The social media executives struggled to respond to many of the questions and critiques directed at them from both parties. Senator Gary Peters of Michigan, the Democratic chairman of the committee, questioned Meta Chief Product Officer Chris Cox and YouTube Chief Product Officer Neal Mohan about why it took years before Facebook realized it needed to remove QAnon content. (Meta, formerly known as Facebook Inc., owns Facebook and Instagram.) “This stuff was on your platforms for years, so it took you a long time to come to the conclusion,” Peters said. “You caught it, but not until 16% of the American people are part of this insidious theory.”
“To be very clear, we have no incentive to post this content, to promote it in any nature,” Mohan said in response.

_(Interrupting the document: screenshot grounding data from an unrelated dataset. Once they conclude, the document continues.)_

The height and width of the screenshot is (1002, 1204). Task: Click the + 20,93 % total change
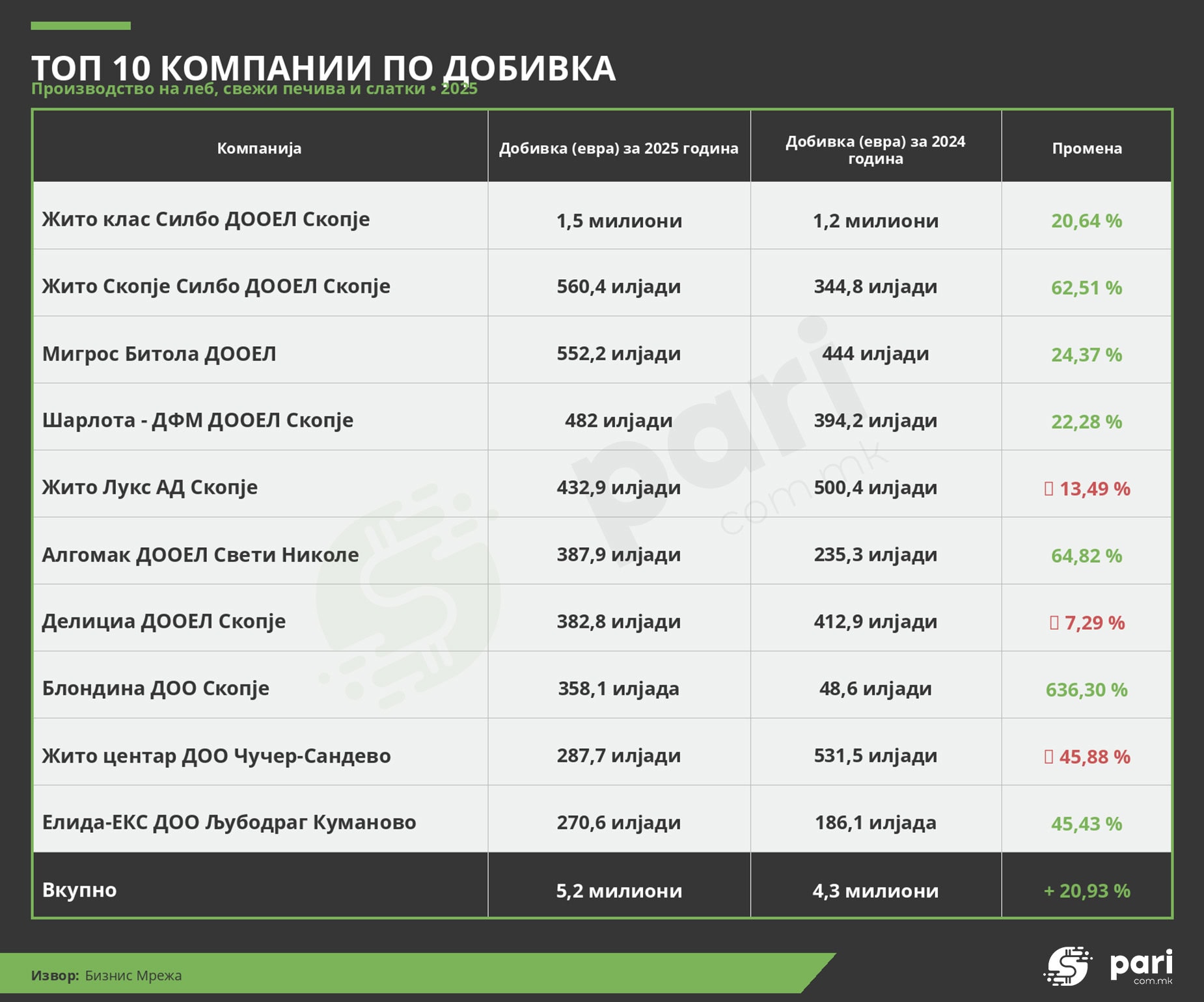(1087, 891)
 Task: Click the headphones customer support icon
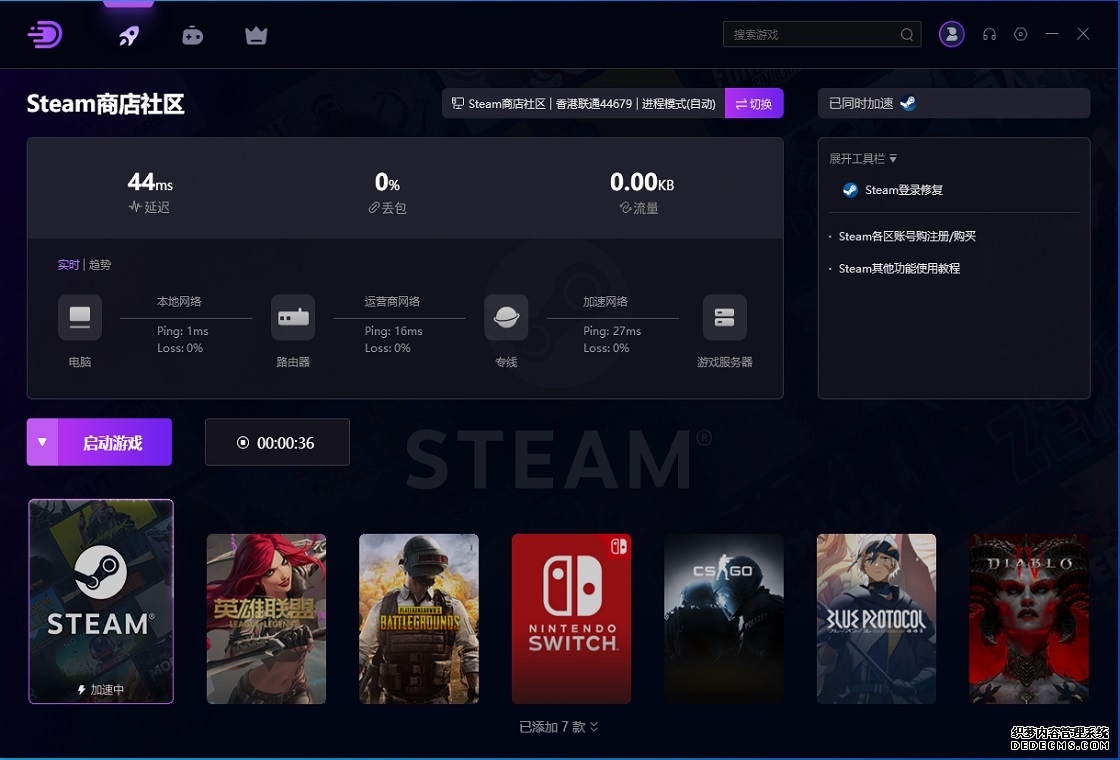[989, 34]
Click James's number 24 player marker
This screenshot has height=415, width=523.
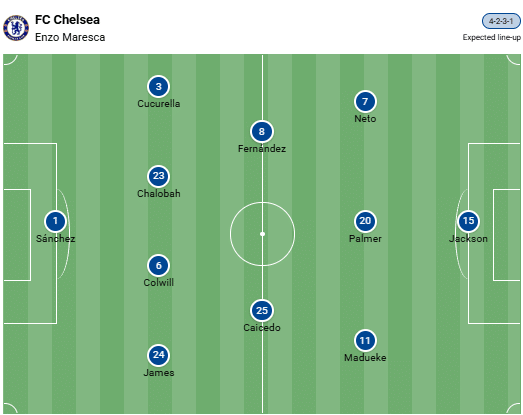158,355
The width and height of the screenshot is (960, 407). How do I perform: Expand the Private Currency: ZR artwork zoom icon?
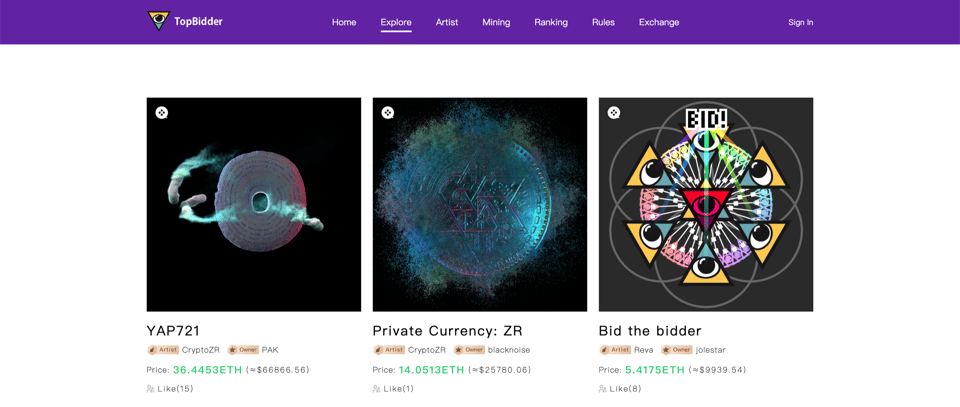(x=388, y=113)
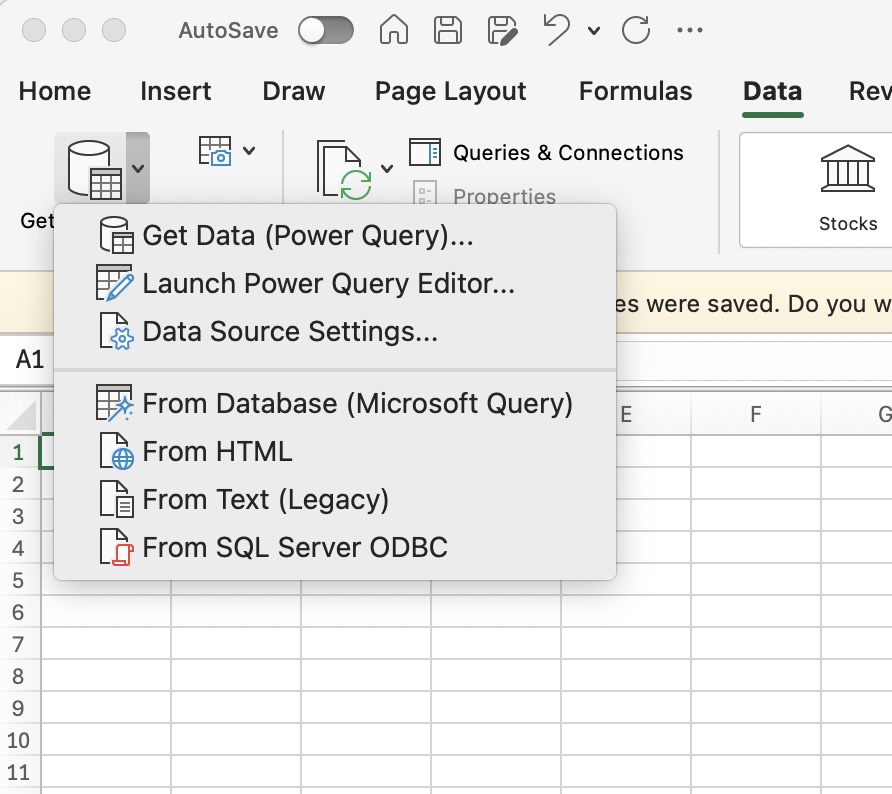Click the Save disk icon
The height and width of the screenshot is (794, 892).
[448, 30]

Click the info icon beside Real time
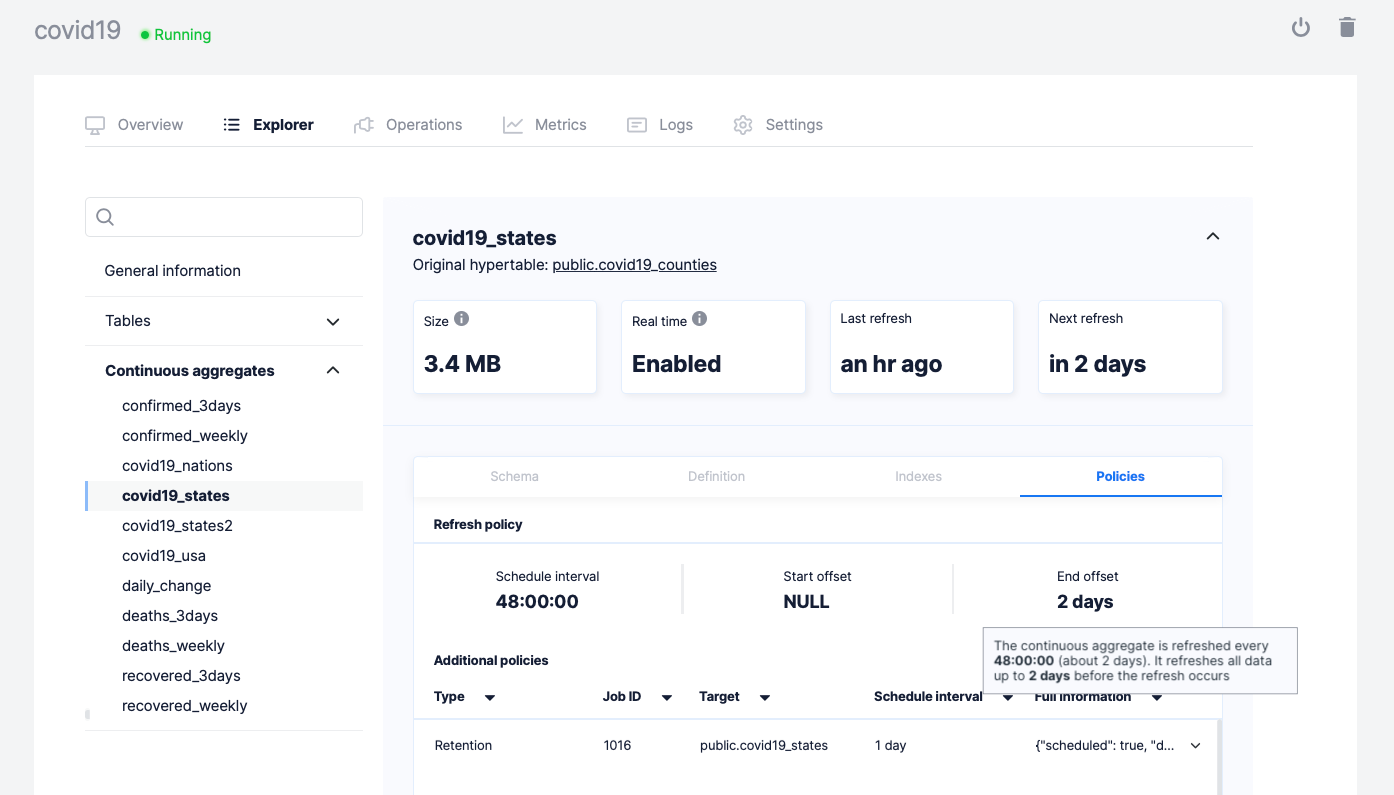700,319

For several minutes, Senator Josh Hawley, a Republican from Missouri, grilled TikTok Chief Operating Officer Vanessa Pappas over whether members of the Chinese Communist Party had access to U.S. user data. Pappas said the Chinese government has never been given access to user data, but could not state whether the company’s employees in China are members of the communist party. “Nobody on this panel would be able to tell you the political affiliation of any individual,” she said.
Earlier in the day, before the current executives appeared before the committee, former Facebook and Twitter executives sat on the panel, and warned Senators that these companies’ lack of transparency poses a danger to the U.S. “Today, you don’t know what’s happening at the platform. You have to trust the companies,” said Brian Boland, a former high-level Facebook executive. “I lost my trust… I think we should move beyond trust to helping our researchers and journalists understand the platforms better.”

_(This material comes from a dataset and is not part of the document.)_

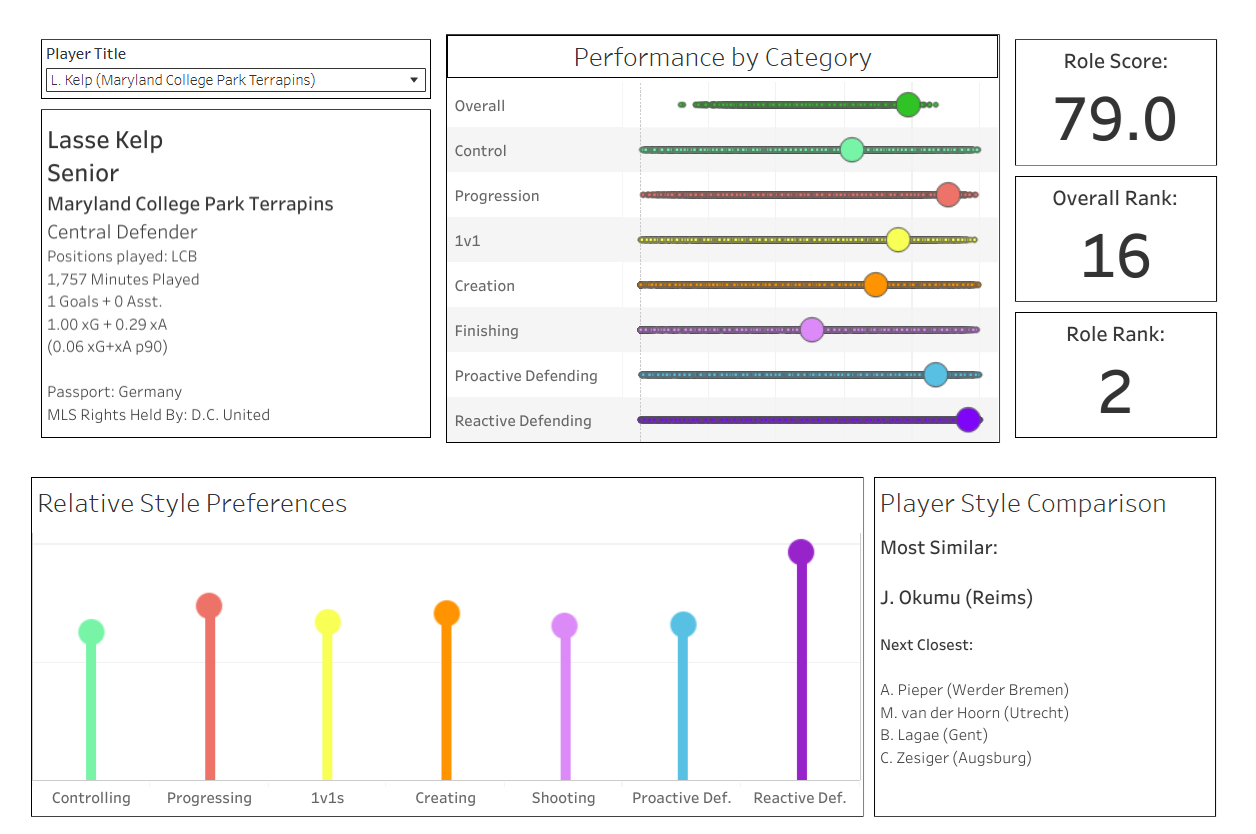Click the red Progression marker dot

pos(948,195)
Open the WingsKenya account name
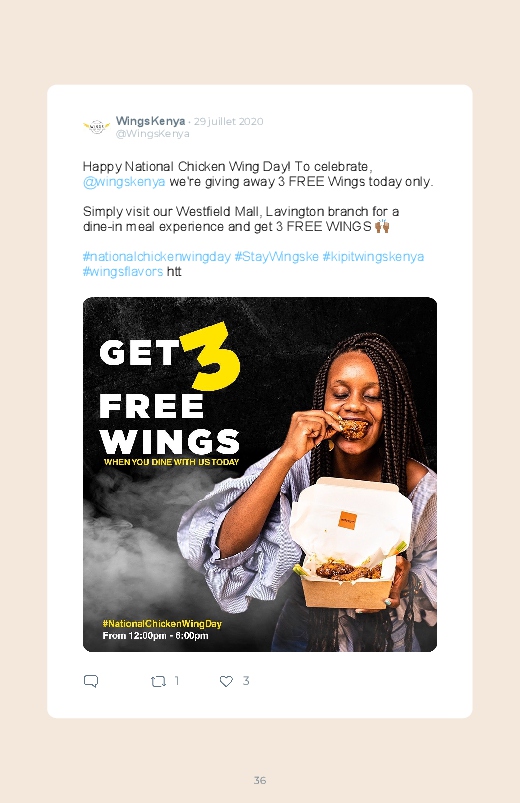The height and width of the screenshot is (803, 520). [x=150, y=121]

Near the end of the hearing none of the social media executives could provide data about how many engineers work on their platforms, one of many questions they were unable or unwilling to answer to the Senators’ satisfaction. “I’ll be honest, I’m frustrated that the chief product officers, all of you, who have a prominent seat at the table when these business decisions are made, were not more prepared to speak to specifics about your product development process,” Peters said in his closing statement. “Your companies continue to really avoid sharing some very important information.”